For backward compatibility, no prefix is actually required,
and the presence of a i,a,g,v, or c without a prefix sets
the corresponding value to DISCLOSE_YES_WITHOUT_PROMPT;
The actual prefixes used are controlled by the following in flag.h:
#define DISCLOSE_PROMPT_DEFAULT_YES 'y'
#define DISCLOSE_PROMPT_DEFAULT_NO 'n'
#define DISCLOSE_YES_WITHOUT_PROMPT '+'
#define DISCLOSE_NO_WITHOUT_PROMPT '-'
As far as the docs go, I don't know if I've got the *roff
stuff right. The TeX stuff looks okay when I converted it to .pdf.

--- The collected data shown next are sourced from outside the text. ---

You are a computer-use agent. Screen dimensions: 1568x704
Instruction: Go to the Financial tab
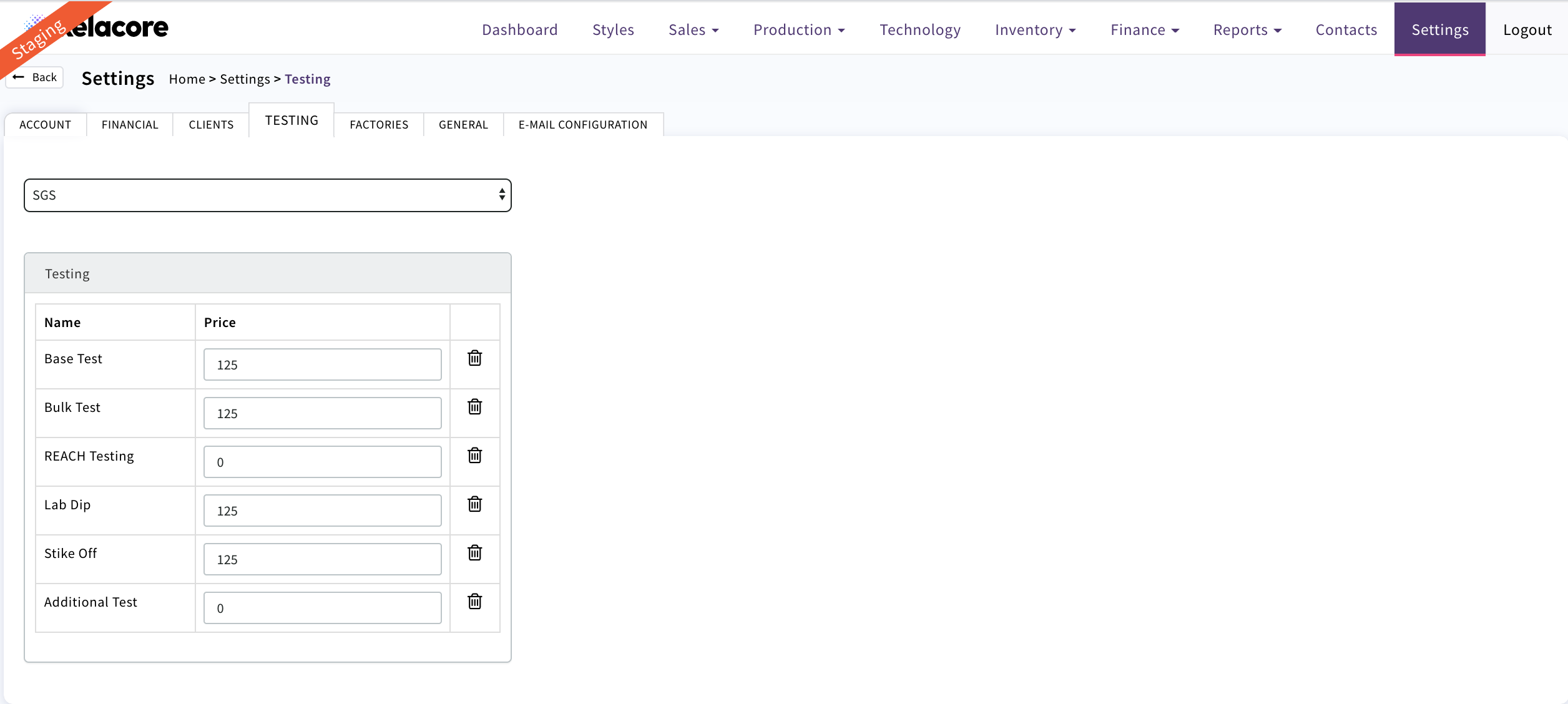[130, 125]
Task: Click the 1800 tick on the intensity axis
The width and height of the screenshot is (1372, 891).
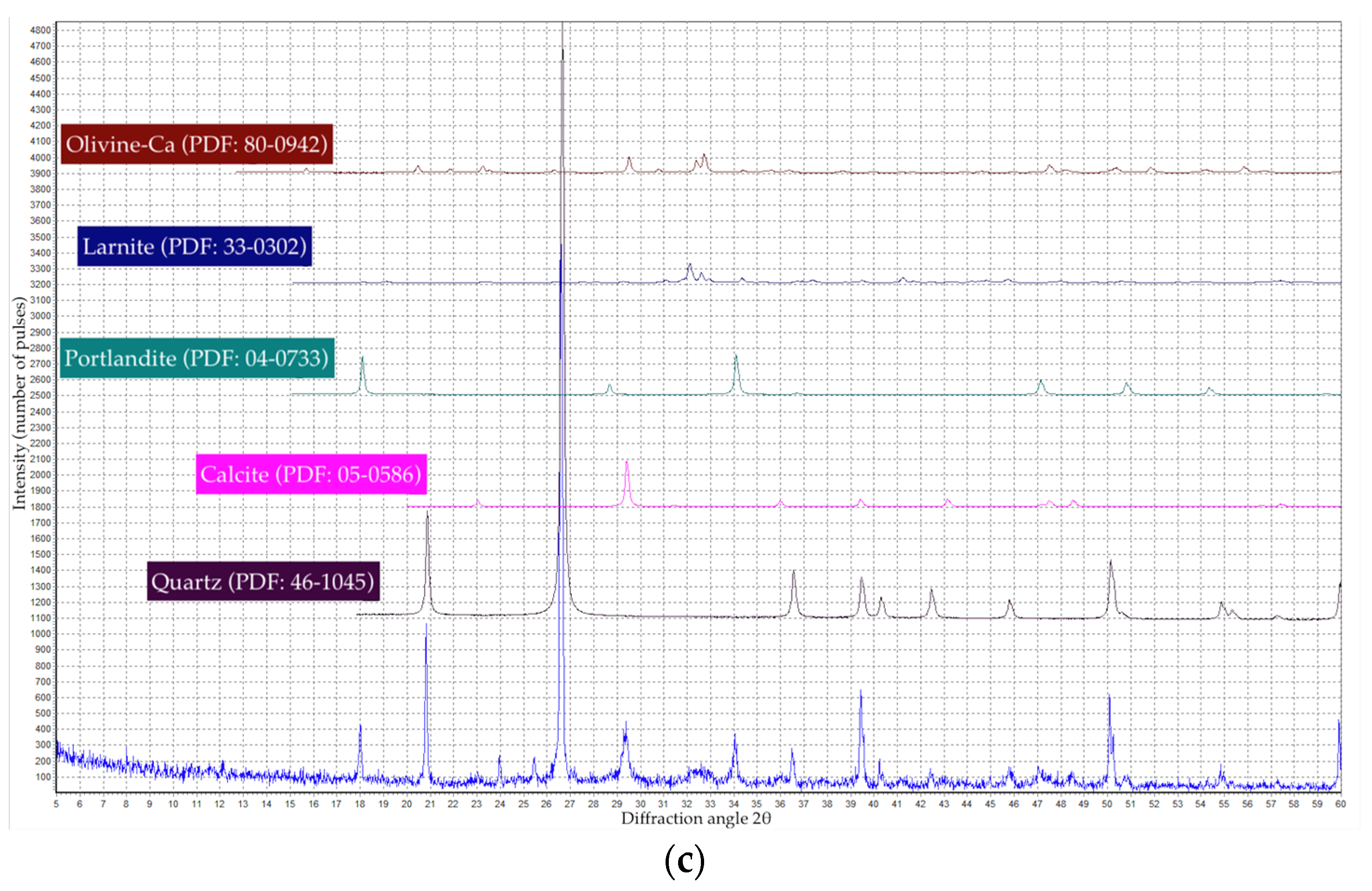Action: point(40,507)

This increments EDITLEVEL. If that is a problem, I can
add a routine to restore.c to perform a conversion of the old
values in flags. Let me know.
getobj used display_inventory when "?" was selected. However, any count
entered via the menu interface was lost. Provide a new internal function
that can return both a letter and a count
was added, specific to menustyle:combination in
menu_drop(), which short-circuited a redundant
prompt that <Someone> had complained about by returning
immediately if a special code came back from
ggetobj() in ggoresults.
The top of menu_drop, however, had created a
u_gold object and inserted it into the invent
chain, so you can't just return. You have
to use a "goto" to get to drop_done, so that
the object is cleaned up.
There was an old bug where a wand of secret door detection was identified
even though it didn't find anything.
It was unconfirmed, but I had no trouble confirming it. It happened because
the wand worked on squares that were couldsee() but which (because they weren't
lit) you couldn't actually see. The wand would detect the secret corridor and
then not display it because it was out of sight.
I fixed it to display the corridor, in sight or not (I could have had it not
detect anything, but the wand is fairly weak already.)